La mayoría de nosotros, sospecho, ha conocido a personas para las que esto es cierto, es decir, personas que sin profesar nunca formalmente votos religiosos, vivieron su propia versión de la obediencia, el celibato, la pobreza y la perseverancia. Durante la mayor parte de sus vidas, las circunstancias los obligaron y, de hecho, les arrebataron su libertad, de modo que nunca fueron capaces de tomar sus propias decisiones sobre a dónde ir en la vida, sobre las oportunidades educativas, sobre dónde vivir, sobre qué trabajo tener y (no menos importante) sobre si casarse o no. Más bien pasaron sus años adultos sin libertad existencial, atados por las circunstancias y el deber, sacrificando sus propios sueños y planes para servir a los demás.
Muchos de nosotros todavía conocemos a personas que, debido a circunstancias como la pobreza, la muerte de uno de sus padres, una situación familiar o una enfermedad personal, han hecho votos por ellos. Varios de mis hermanos mayores entran en esa categoría. Pero, y este es el punto, aunque esos votos no se hagan explícita o públicamente, son votos consagrados, sagrados en el sentido bíblico.
¿Qué significa estar consagrado? ¿Qué es la consagración?
Lamentablemente, hoy en día hemos convertido esta palabra en una «palabra eclesiástica», y hablamos de edificios consagrados (iglesias), copas consagradas (cálices) y personas consagradas (ministros de nuestras iglesias y religiosos con votos). ¿Por qué hablamos de ellos como consagrados? La respuesta está en el sentido original de lo que significa estar consagrado.
Ser consagrado significa simplemente ser «apartado», aunque no en primer lugar para fines eclesiales. Más bien, imagina este escenario: Acabas de salir del trabajo y te diriges a casa cuando te encuentras con un accidente. No estás implicado en el accidente, pero eres el primero en llegar. En ese momento pierdes tu libertad. Ya no eres libre de marcharse sin más. Hay heridos y tú estás allí. Te obligan a responder simplemente porque estás allí. En ese momento te conviertes en una persona consagrada, consagrada por las circunstancias, por la necesidad. En ese momento, en palabras de Wordsworth, se hacen ciertos votos por ti.
Hay un interesante paralelismo con la situación en la que se encuentra Moisés cuando Dios le pide que sea la persona que saque a los israelitas de la esclavitud. Moisés no quiere el encargo, ni se ofrece voluntario para ello. Le da a Dios varias excusas de por qué no es la persona adecuada, y termina preguntándole: «¿Por qué yo? ¿Por qué no mi hermano?». En esencia, la respuesta de Dios es la siguiente: «Porque has visto la opresión del pueblo. Porque la has visto, ya no eres libre. Eres como la primera persona en la escena de un accidente».

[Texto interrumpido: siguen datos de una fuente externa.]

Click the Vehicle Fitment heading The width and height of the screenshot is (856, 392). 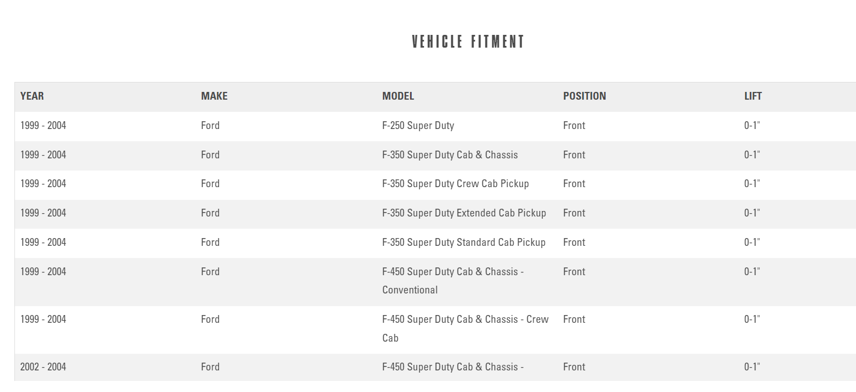coord(468,42)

Eso es lo que significa estar consagrado, ser llamado, tener una vocación. Aunque sigues siendo radicalmente libre (puedes alejarte del accidente conduciendo), ya no eres libre existencial ni moralmente; de lo contrario, como dice Wordsworth, pecarías gravemente. Tu elección no es si seguir con tu vida o quedarte y ayudar… Tu única pregunta es: ¿cuál es mi responsabilidad aquí? Las circunstancias han hecho un voto por ti.

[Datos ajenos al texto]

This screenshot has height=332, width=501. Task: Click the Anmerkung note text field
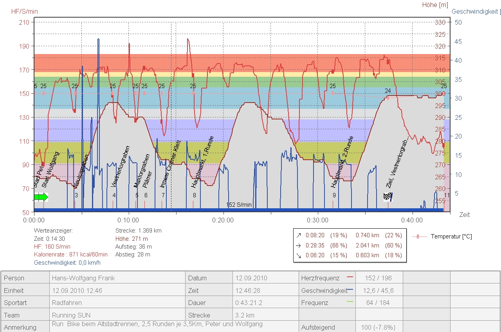click(157, 324)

Puede ser útil entender la vocación, los votos y la consagración a través de esta lente. Una vez elegí libremente entregarme a una vocación que me pedía hacer públicamente una serie de votos, es decir, vivir con cierta sencillez, renunciar al matrimonio y a tener mi propia familia, ponerme a disposición del servicio a los demás y perseverar en ello durante el resto de mi vida. Varios de mis hermanos (y millones de mujeres y hombres) han hecho lo mismo, sin el reconocimiento y el apoyo comunitario que conllevan los votos públicos. También ellos vivieron vidas consagradas, aunque sin reconocimiento público.
Al afirmar esto, no excluyo a las personas casadas, salvo para decir que, en el matrimonio, como yo, hicieron votos públicos y, por tanto, reciben un cierto reconocimiento y el apoyo social que trae consigo; aunque sus votos, salvo el celibato, son los mismos.
Todos nosotros estamos perennemente en el lugar de un accidente, sin libertad para alejarnos, reclutados, atados por votos que se hacen para nosotros. Es lo que se llama tener vocación.